The above hypotheses are not mutually exclusive and both may contribute to emergence of the epidemic. In particular, the effects of delay in the acquisition of infection could be augmented by improvements in nutrition that further enhance mucosal immunity and minimize the development of atrophy in the body of the stomach. These issues might be clarified by the use of animal models but, thus far, various models for the human infection have not been entirely satisfactory.
Conclusion
It seems almost certain that H.pylori has infected humans for many thousands of years. Yet, peptic ulceration appeared to be rare prior to the latter half of the 19th century despite the earlier recognition of gastric cancer. Reasons for the appearance of duodenal ulceration are explored in this article including genomic changes in the bacterium and environmental changes to the host.
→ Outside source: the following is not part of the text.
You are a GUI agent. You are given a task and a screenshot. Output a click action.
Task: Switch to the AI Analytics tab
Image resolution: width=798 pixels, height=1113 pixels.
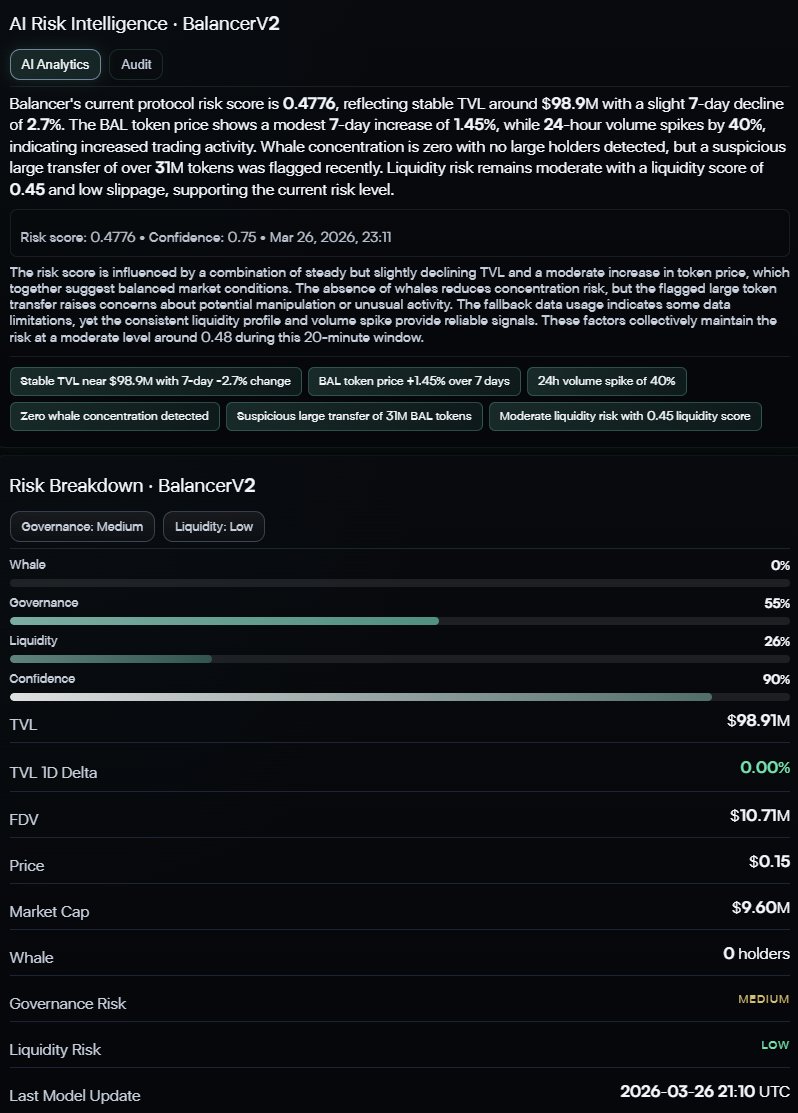[x=55, y=64]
The evidence supports the view that environmental changes including delayed acquisition of infection and improved nutrition led to the emergence of antral gastritis with minimal inflammation in the body of the stomach rather than gastritis involving the antrum and body that prevented the development of hypersecretion of gastric acid. Hypersecretion of gastric acid is viewed as the central risk factor for duodenal ulceration but other risk factors include smoking, medication, gender, and genes. Whether risk is also influenced by variation in pepsin secretion or the presence of gastric metaplasia in the duodenal bulb has not been clarified.
Acknowledgments
There are thousands of references on the subject of H. pylori and peptic ulceration. In this article, the number of references has been pruned in order to meet journal requirements.
Declaration of conflict of interest: None.